How is protectionism racism? I have to live with the people in my community and they are the ones who are going to cry on my shoulder when they lose their homes. It has nothing to do with their race.

refusing to allow immigrants into my community might be racism, but that is NOT what an import tariff is about. Import tariffs only refer to products and services, not people.

refusing to allow cheap imports is just a method of helping my neighbors have a competetive advantage (even if unfair) so they can continue to do something productive rather than sit around being unemployed.

when they have money in their pockets they are more likely to buy stuff from me. far more likely than somebody on the opposite side of the planet.

This keeps us both busy and feeling happy about our lives. We feel like we are working together with out immediate neighbors. this is the source of much happiness in the world.

More over - there are certain labour and environmental practices that I consider to be immoral and should be banned regardless of the cost. Doing business with my neighbors allows me to ensure for myself that they are behaving in a way I consider to be ethical. If products come from mystery factories overseas then I have no clue who is being exploited or how much pollution is being created.

Comment Re:Licenses purchasable separately? (Score 1) 312

I've never been able to get the PS3 to play my remote media (or even the same media off a USB stick). It won't even recognise my MP3 files.

Getting it to work with my Harmony remote was a pain in the butt, too. This was before Harmony released the bluetooth bridge which I refuse to use on general principle.

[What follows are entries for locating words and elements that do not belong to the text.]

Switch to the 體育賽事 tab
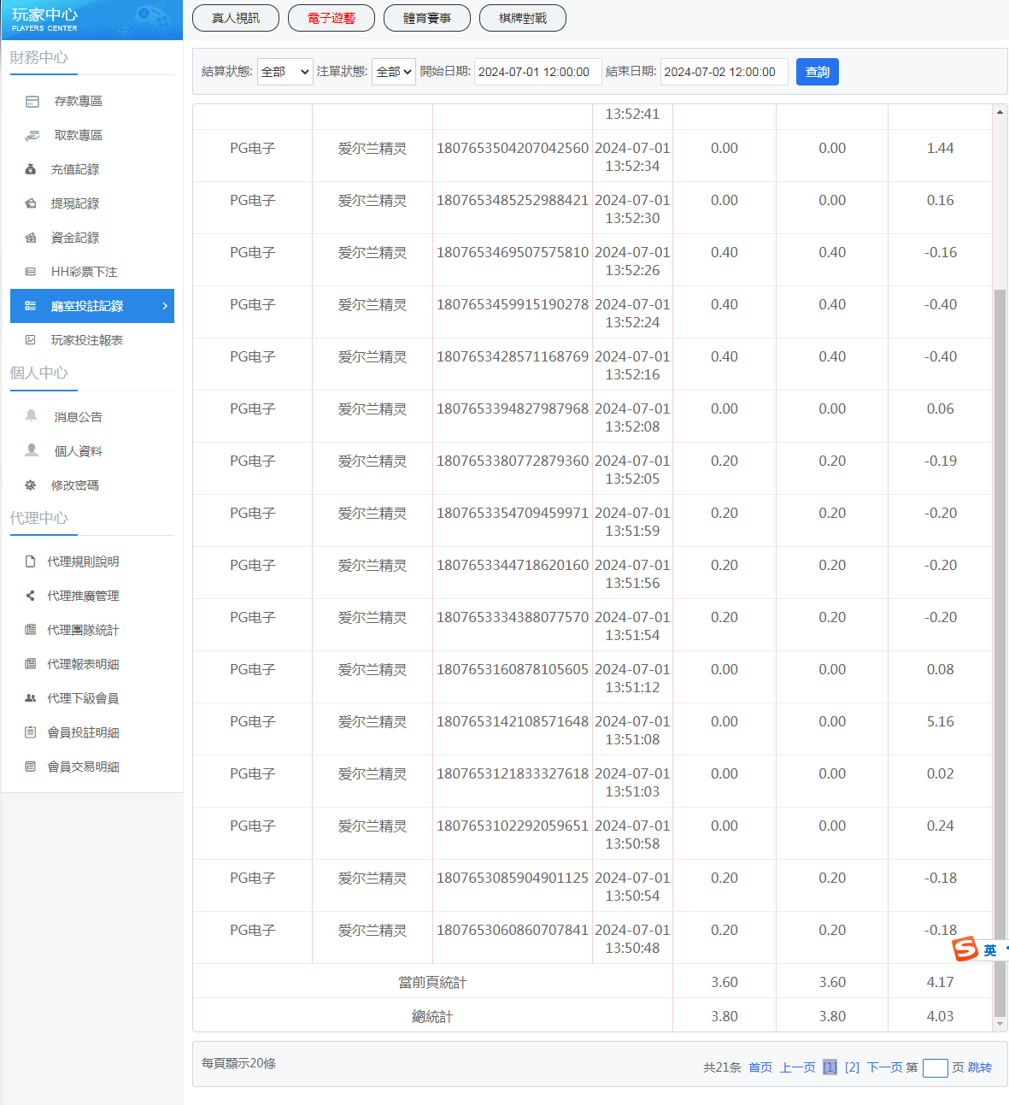 427,18
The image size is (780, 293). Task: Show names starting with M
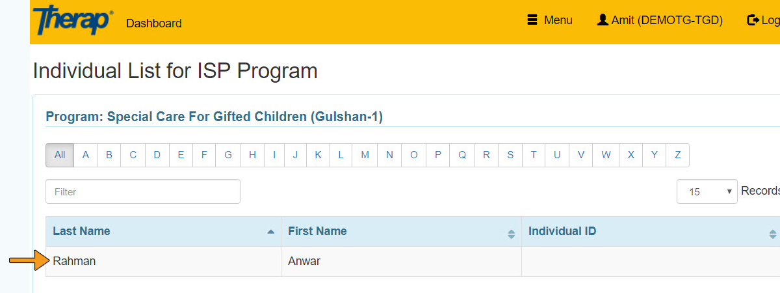point(365,155)
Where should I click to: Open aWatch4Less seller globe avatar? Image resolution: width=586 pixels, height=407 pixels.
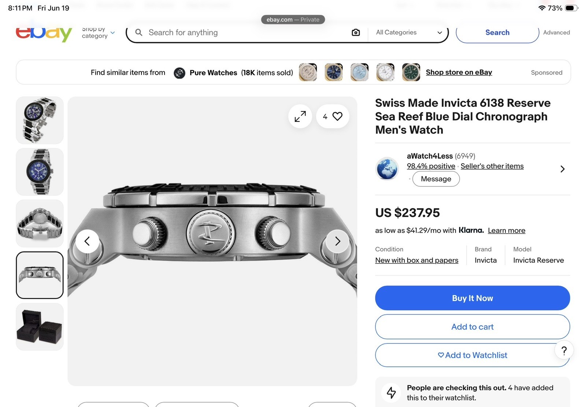[x=387, y=169]
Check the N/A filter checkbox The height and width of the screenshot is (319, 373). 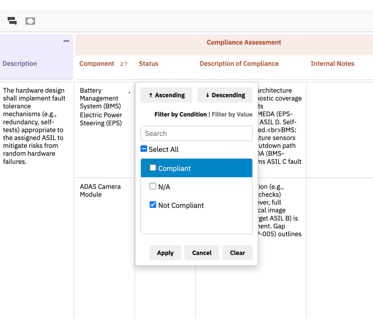[x=153, y=186]
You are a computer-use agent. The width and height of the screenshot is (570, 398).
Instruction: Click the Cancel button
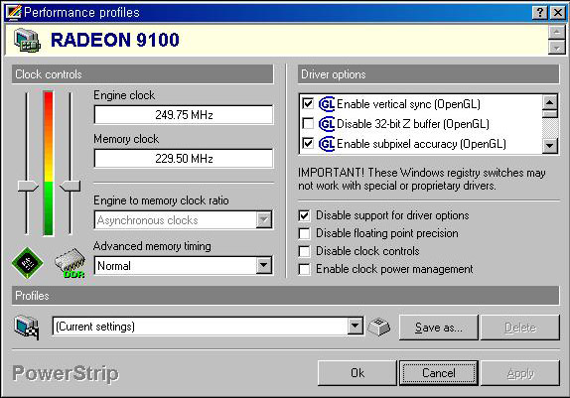click(438, 373)
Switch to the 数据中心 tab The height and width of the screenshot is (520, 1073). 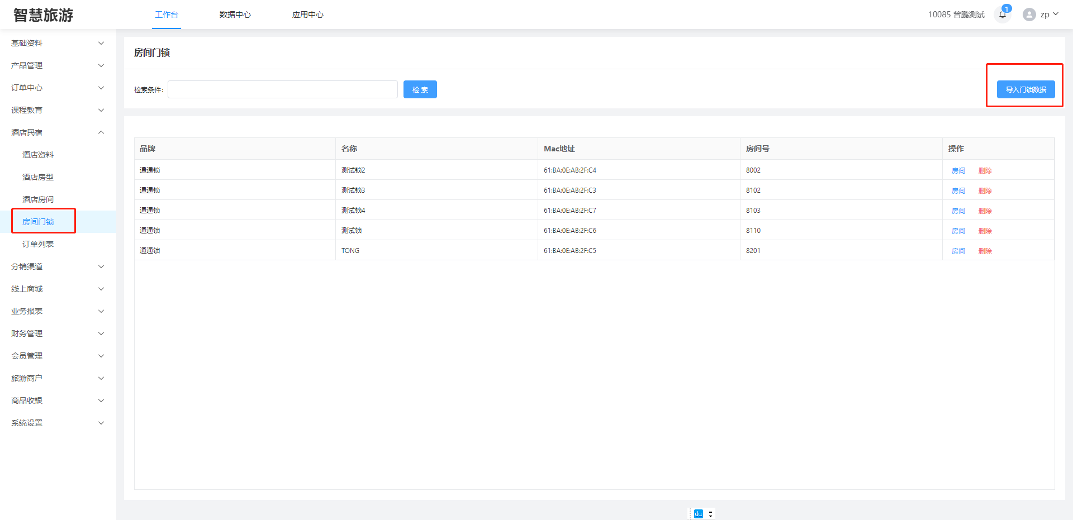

strange because I use my PS3 to play off a my Netgear router/media server almost every day. I even used it to play off my Acer tablet. And MP3s are no problem at all.

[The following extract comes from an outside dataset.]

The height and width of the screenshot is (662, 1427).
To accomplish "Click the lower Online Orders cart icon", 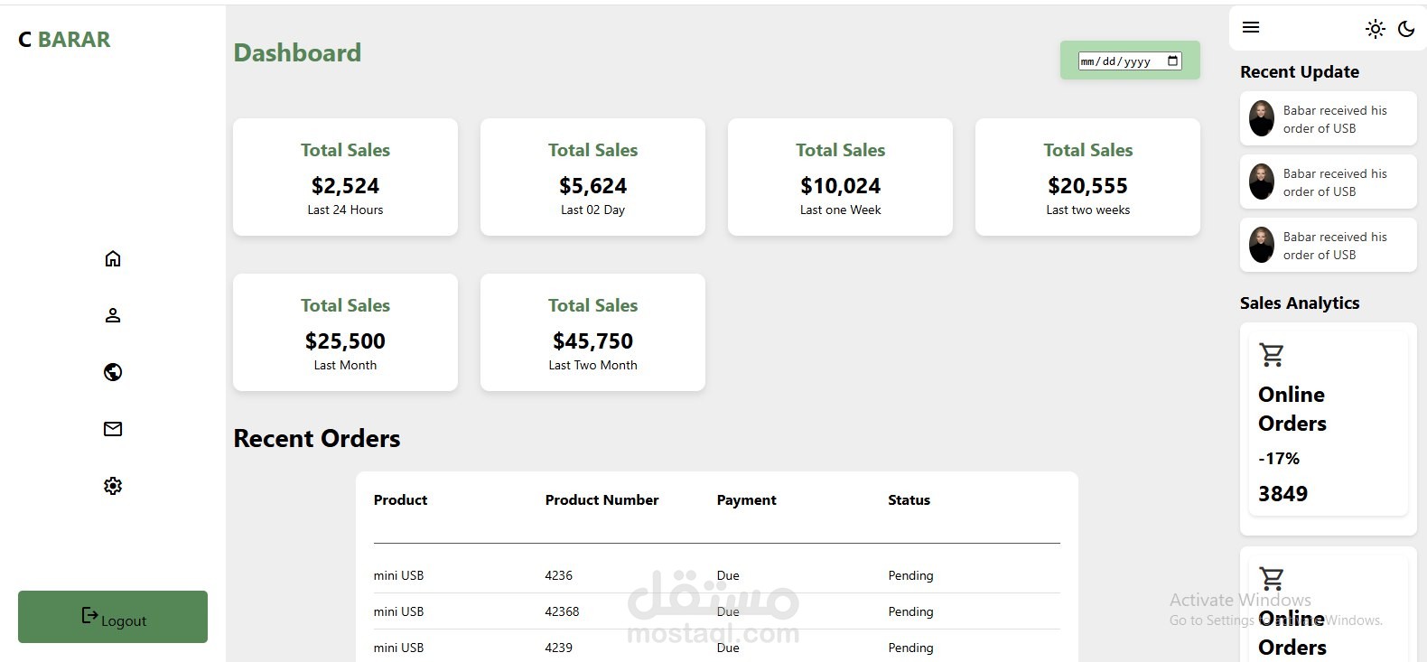I will tap(1272, 579).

Comment Re:Brazil charges prohibitive import duty (Score 4, Insightful) 312

Depends on how you define "works". If you mean funds the state pretty well and protects some industries at the expense of everyone else, then yes they work great.

not at the expense of "everyone else". That is an over simplification.

For instance, If the price of imported electronics goes up (via an import tariff), this creates an opportunity for local electronics producers to benefit. The local cost of electronics increases, and the profit margins of local electronics producers increase. But the only people who have any increased expense are those who buy electronics.

If you don't buy electronics then your costs are unaffected. And if you buy electronics your costs are affected only in proportion to that specific item.

However the local manufacturing of electronics creates jobs, and creates demand in many sectors, not only electronics (for instance a factory requires construction and machines which are not necessarily made exclusively of microchips). the people with those jobs are now going to spend their money throughout the entire local economy, which in turn benefits everybody locally. In turn this creates more incentive for local investment and even greater local prosperity.

Protectionism has a proven history of working. And every wealthy powerful nation started off as very protectionist. There is not 1 single example of a country becoming wealthy and powerful by starting as a completely open free trade zone.